Alla Ricerca del Diez
Chi è Zeno Debast, il nuovo talento belga scuola Anderlecht

Pubblicato
6 mesi fa:
Settembre 23, 2022
CHI È ZENO DEBAST, IL NUOVO TALENTO BELGA SCUOLA ANDERLECHT, con già 21 partite con la prima squadra dei biancomalva. Zeno Debast, classe 2003, è nato e cresciuto tra le fila del club dell’omonima città e si è conquistato col tempo il suo spazio. La nazionale del Belgio ha messo nel mirino la manifestazione mondiale in Qatar nel 2022, consapevole che potrebbe essere “l’ultimo ballo” di una generazione di calciatori. Da Lukaku ad Hazard, da De Bruyne a Mertens. Tra queste colonne portanti, sbucano anche alcune nuove leve, che si propongono di ricevere l’eredità di questi campioni.
Zeno Debast potrebbe essere una di queste nuove leve.
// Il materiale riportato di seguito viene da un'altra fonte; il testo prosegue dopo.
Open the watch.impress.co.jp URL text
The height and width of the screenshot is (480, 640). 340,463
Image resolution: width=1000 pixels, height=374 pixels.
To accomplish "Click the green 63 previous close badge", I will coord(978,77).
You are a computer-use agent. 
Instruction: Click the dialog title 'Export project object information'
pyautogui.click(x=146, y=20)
A soli 18 anni è passato dall’essere una brillante promessa ad una solida certezza del suo club. Sotto la guida di Felice Mazzù, un tecnico che ha dimostrato di saper valorizzare i giovani, può continuare a crescere e migliorare.
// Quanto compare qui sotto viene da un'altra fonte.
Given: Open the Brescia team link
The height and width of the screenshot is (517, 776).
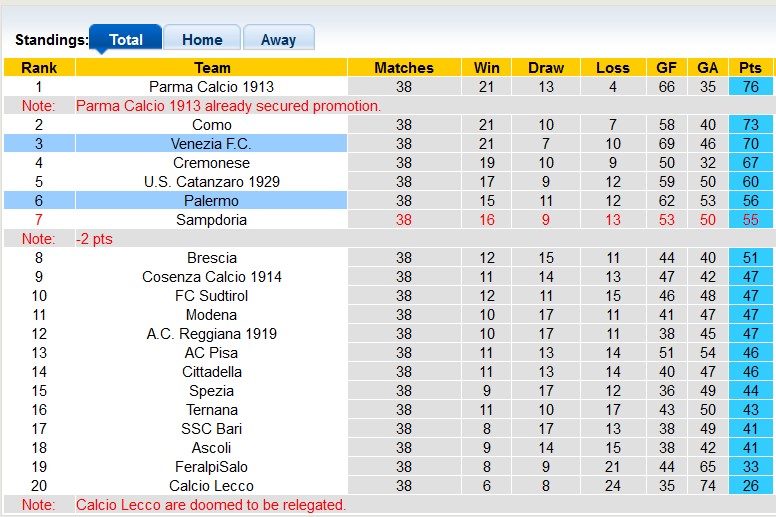Looking at the screenshot, I should [x=211, y=258].
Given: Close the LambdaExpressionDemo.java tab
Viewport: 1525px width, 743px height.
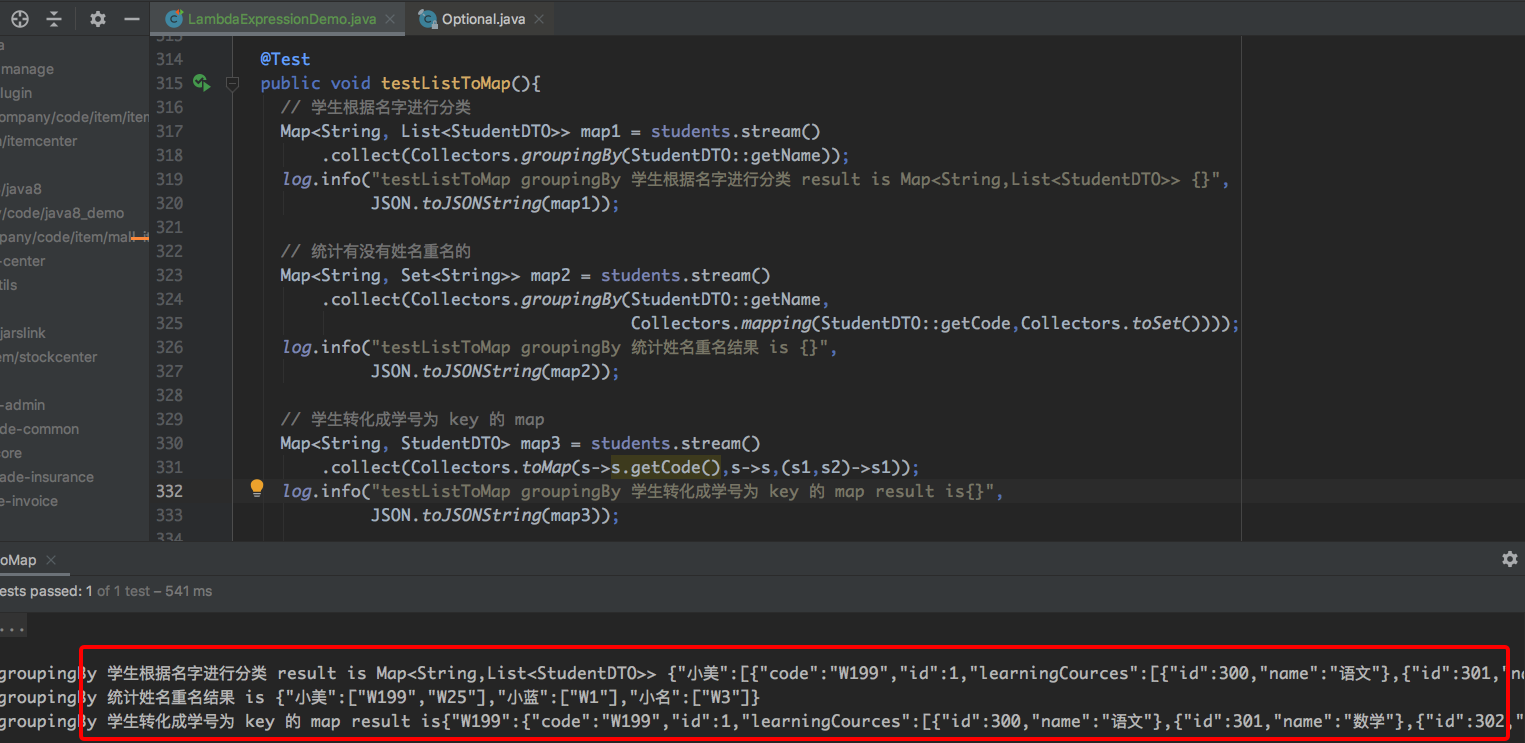Looking at the screenshot, I should [389, 19].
Roger Martinez, c.t. dei Diavoli Rossi, ha deciso di dargli fiducia, dopo l’ottimo inizio di stagione. E ieri, nella sfida di Nations League contro il Galles, Debast è sceso in campo dal 1′ nella linea a tre di difesa, completando il terzetto con Alderweireld e Vertonghen. Per lui si è trattato dell’esordio assoluto con la nazionale maggiore.
CONOSCIAMOLO MEGLIO
Zeno Debast è un solido difensore, dal fisico slanciato, rapido e agile, seppur con una muscolarità ancora da sviluppare. Con l’Anderlecht gioca nel ruolo di difensore centrale: più frequentemente braccetto di destra nella linea a tre; anche se a volte come centro-destra in una difesa a quattro. In fase difensiva garantisce buona copertura, ottime abilità in marcatura sull’uomo, garanzie sul gioco aereo ed una presenza fisica importante. Si destreggia anche in fase offensiva, dove sfrutta le sue grandi abilità per via aere, fungendo da minaccia per i portieri avversari.
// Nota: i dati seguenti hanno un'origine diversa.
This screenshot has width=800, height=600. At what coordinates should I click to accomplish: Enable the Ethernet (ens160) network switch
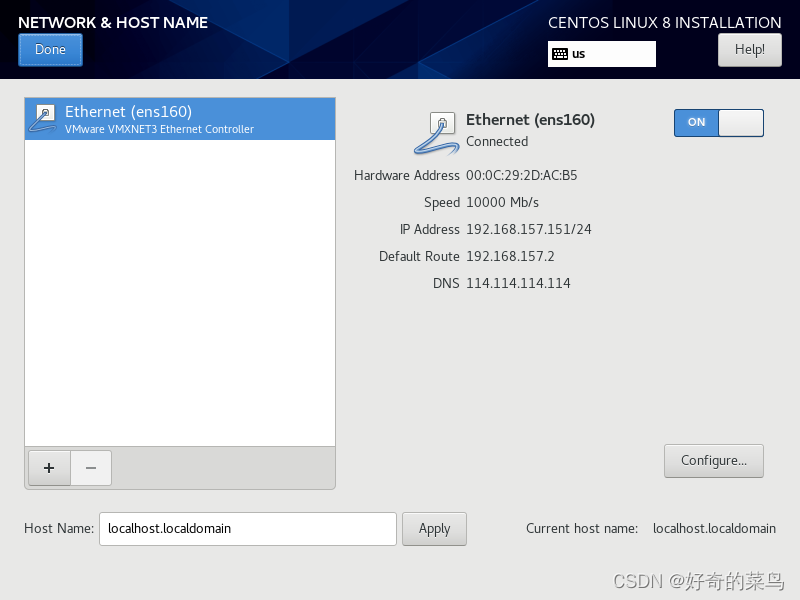718,122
Tuttavia il suo punto di forza rimane indubbiamente la sua abilità palla al piede. Difensore centrale con indole da regista e tocco educato, è un ottimo fulcro sul quale poggiarsi per imbastire la manovra e possiede grandi abilità di passaggio, sia nel lungo che nel corto. Ambidestro naturale, spesso è lui l’uomo designato ai calci piazzati, quando gioca nell’Anderlecht. Una scelta saggia, se si pensa che sui corner il club rinuncia ad un ottimo colpitore come lui. Talvolta, è stato anche utilizzato come centrocampista difensivo davanti alla difesa, con ruolo di regia.
Deve sicuramente migliorare dal punto di vista delle letture preventive e nella prestanza fisica, che non gli garantisce ancora sicurezze nei duelli spalla contro spalla o nei contrasti fisici. Ma a 18 anni, l’impressione è che sia sulla strada giusta per fare bene.
PROSPETTIVE FUTURE
L’Anderlecht, ma in generale l’intera Jupiler Pro League, è una vera e propria fucina di talenti per i maggiori campionati europei. Tra le fila dei biancomalva sono cresciuti alcuni dei più grandi calciatori belga della storia. E, negli ultimi anni, il club non disdegna neanche le giovani promesse estere, da coccolare e far crescere, arricchendosi. Basti vedere che la squadra di Mazzù in attacco ha due delle maggiori promesse classe 2002: l’italiano Sebastiano Esposito ed il portoghese Fabio Silva.
Zeno Debast potrebbe essere l’ultimo nome sulla lista dei talenti costruiti dall’accademia della squadra belga. Le prospettive, almeno in queste prime uscite in stagione da protagonista, conducono verso quella strada. L’Anderlecht vorrà, comprensibilmente, tenerlo per sè ancora per un po’. Anche perchè finora, Debast ha fatto vedere ottime prospettive e larghi margini di miglioramento, ma niente di concreto. Sembra, dunque, difficile che a fine anno possa arrivare già una sostanziosa offerta da parte di una squadra più quotata.
Tuttavia, se da qui a 18 o 24 mesi Debast dovesse confermare quanto di buono promette, trattenerlo in Belgio sarebbe difficile. Sia perchè, come detto, spesso il campionato belga funge da rampa di lancio per i giovani talenti. Sia perchè, probabilmente, sarebbe lo stesso Anderlecht a lasciarlo andar via, seppur a malincuore, incassando una lauta cifra, da reinvestire.
La duttilità tattica di Debast lo pone come un ottimo profilo per una squadra che propone un calcio cosciente e ragionato. Nei cui schemi tattici, il classe 2003 possa essere un protagonista di primo livello.